47 It was in this state of the law that s 177 was introduced by the conveyancing (Law of Support) Act 2000. Section 177 is in the following terms:
- “177 Duty of care in relation to support for land
(1) For the purposes of the common law of negligence, a duty of care exists in relation to the right of support for land.
(2) Accordingly, a person has a duty of care not to do anything on or in relation to land (the supporting land ) that removes the support provided by the supporting land to any other land (the supported land ).
(3) For the purposes of this section, supporting land includes the natural surface of the land, the subsoil of the land, any water beneath the land, and any part of the land that has been reclaimed.

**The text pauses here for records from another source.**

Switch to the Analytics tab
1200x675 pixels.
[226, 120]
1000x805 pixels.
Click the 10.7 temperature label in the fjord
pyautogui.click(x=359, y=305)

(4) The duty of care in relation to support for land does not extend to any support that is provided by a building or structure on the supporting land except to the extent that the supporting building or structure concerned has replaced the support that the supporting land in its natural or reclaimed state formerly provided to the supported land.

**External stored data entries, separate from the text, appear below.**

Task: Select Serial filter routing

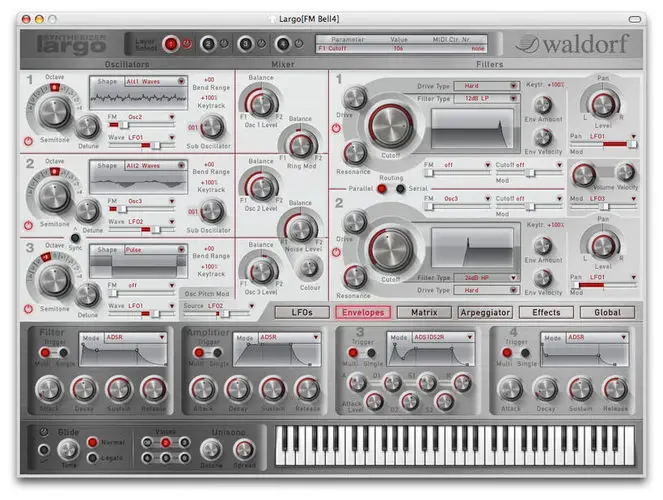Action: point(400,187)
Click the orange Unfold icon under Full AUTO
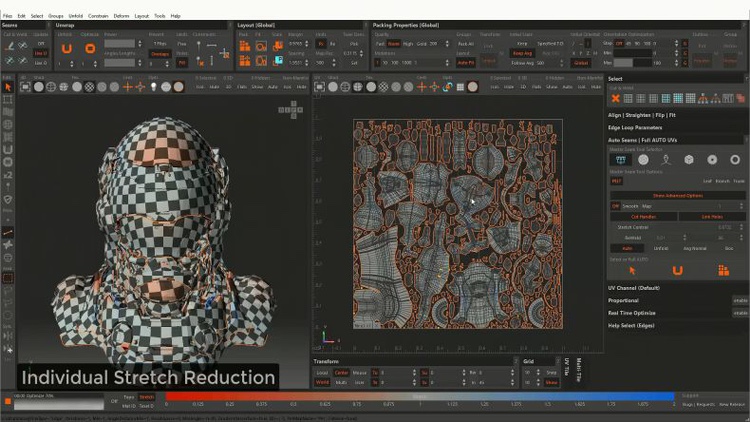Screen dimensions: 750x422 [x=677, y=270]
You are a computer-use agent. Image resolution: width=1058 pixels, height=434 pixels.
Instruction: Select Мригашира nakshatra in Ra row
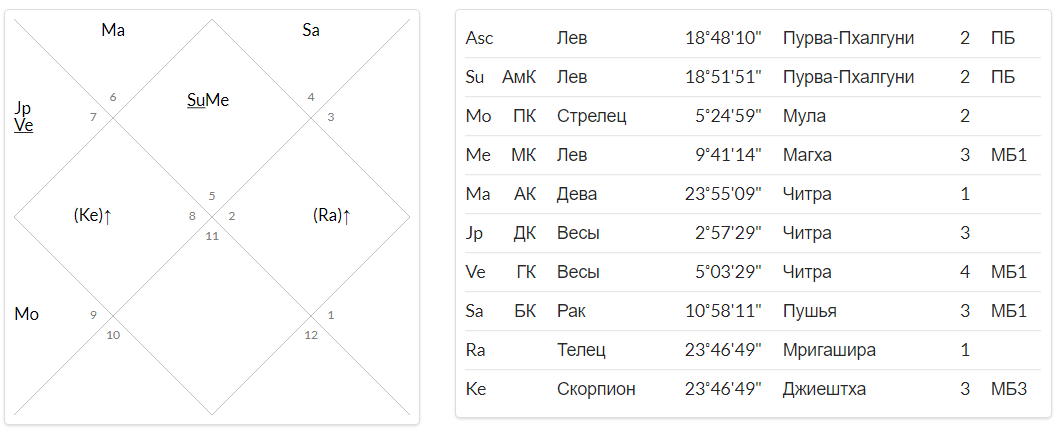[x=829, y=350]
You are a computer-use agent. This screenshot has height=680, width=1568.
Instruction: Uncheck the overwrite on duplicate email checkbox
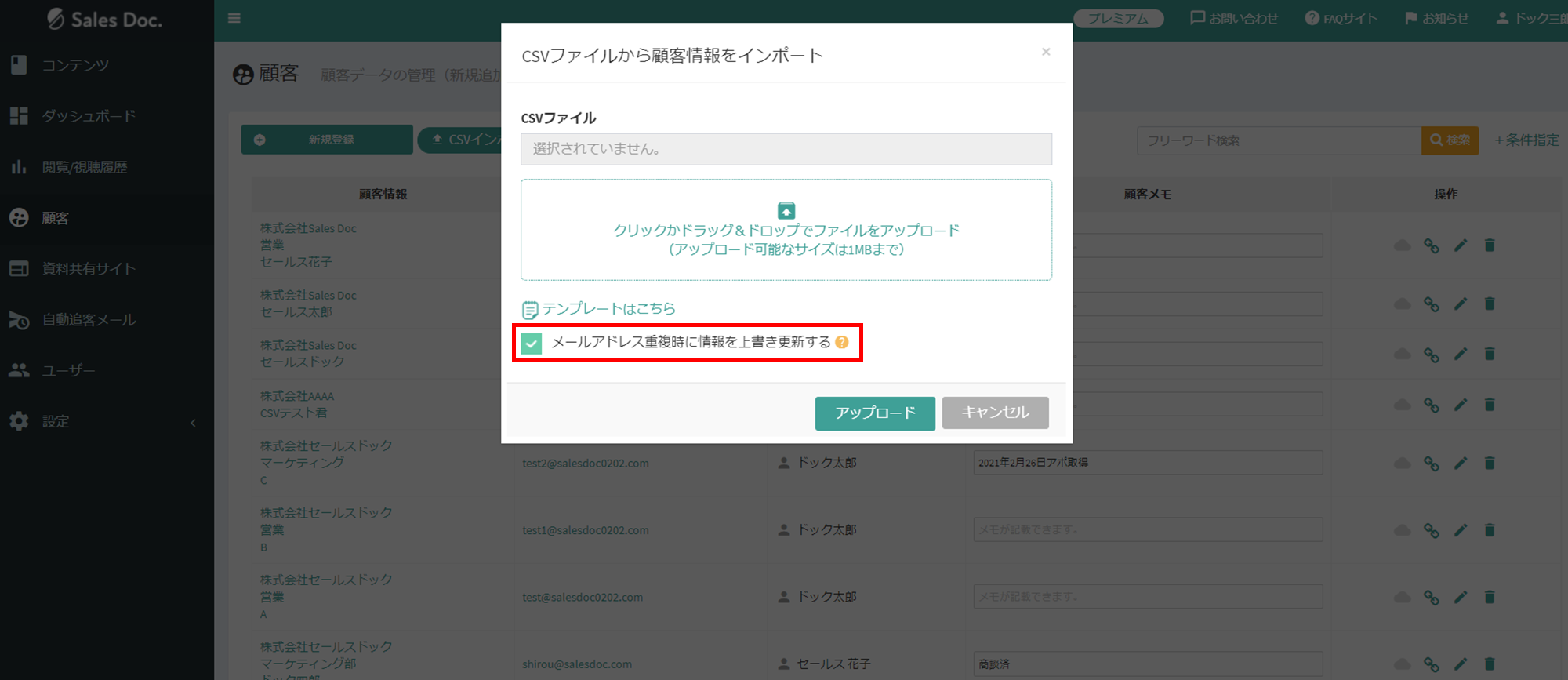coord(532,344)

(5) The duty of care in relation to support for land may be excluded or modified by express agreement between a person on whom the duty lies and a person to whom the duty is owed.
(6) Any such agreement:
- (a) has effect in relation to any agent of the person on whom the duty lies, and
(b) has effect in relation to any successor in title of the supported land if the agreement is embodied in a registered easement for removal of support relating to that land.
(8) Any right at common law to bring an action in nuisance in respect of the removal of the support provided by supporting land to supported land is abolished by this section.
(9) Any action in negligence that is commenced after the commencement of this section in relation to the removal of the support provided by supporting land to supported land may be wholly or partly based on something that was done before the commencement of this section. However, this subsection does not operate to extend any period of limitation under the Limitation Act 1969 .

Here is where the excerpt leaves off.